I guess I just don't believe you, and it will take more than people complaining to convince me. In the situation described in this thread, I cannot imagine everyone in Central Park dismissing this notification without anyone saying "hang on everyone, it says missile instead of amber this time". I have lived in several big cities in the US and have gotten these alerts less than once a month, sometimes with years in between. It is not a scourge on society. I do think you should be able to disable them, but I think that even if explicitly given the option, most people would leave them on.


Fwiw, I stopped looking at them when I got the 4th or 5th one. I got good at sliding to unlock and silence the alert without even looking.

Once I found out that I could disable them, I turned them off entirely.
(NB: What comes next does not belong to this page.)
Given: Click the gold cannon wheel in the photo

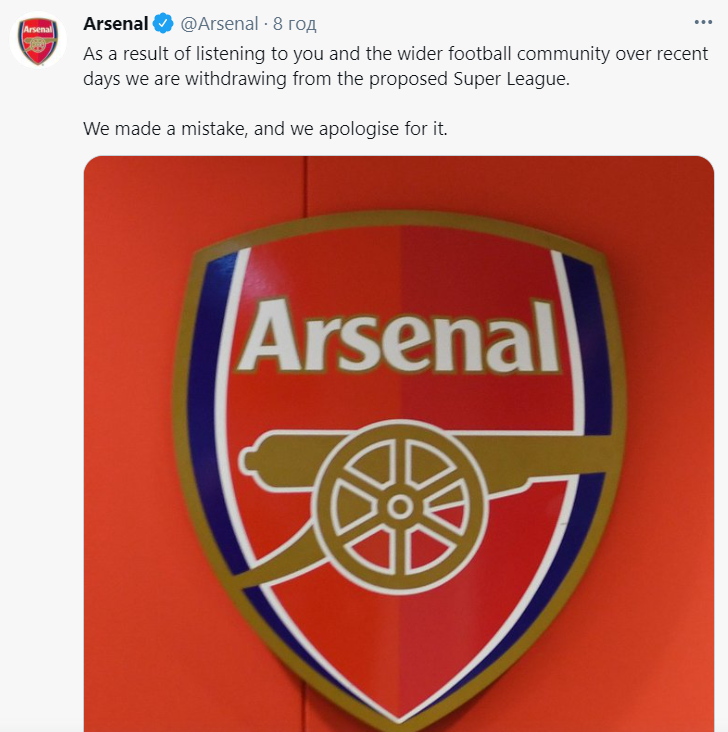Looking at the screenshot, I should 400,507.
I'd be more okay with them if they didn't all use that horrible klaxon noise. That noise usually indicates an immediate threat to life, which doesn't feel appropriate for Amber or Silver (which indicate a potential threat to a particular person's life in a rather large area). Save the klaxon for "we're getting nuked" and tornadoes.


That might be a country or phone-specific thing, with various Android phones in the US I've never gotten any kind of sound, just persistent buzzing until you dismiss it.


If you knew the alert could be about something hundreds of km's away, and that it usually is, it's very likely people would instinctively turn off the very loud alert instinctively. There's a reason why "alert fatigue" exists. And it has been documented in tons of different settings. Too many alerts and warnings are worse than none. Is there any reason to believe the same phenomenon wouldn't happen in this case?


Yes, because they happen so infrequently and are widely known to only be used for alerts that most people think are actually important, even if they aren't always relevant to every recipient.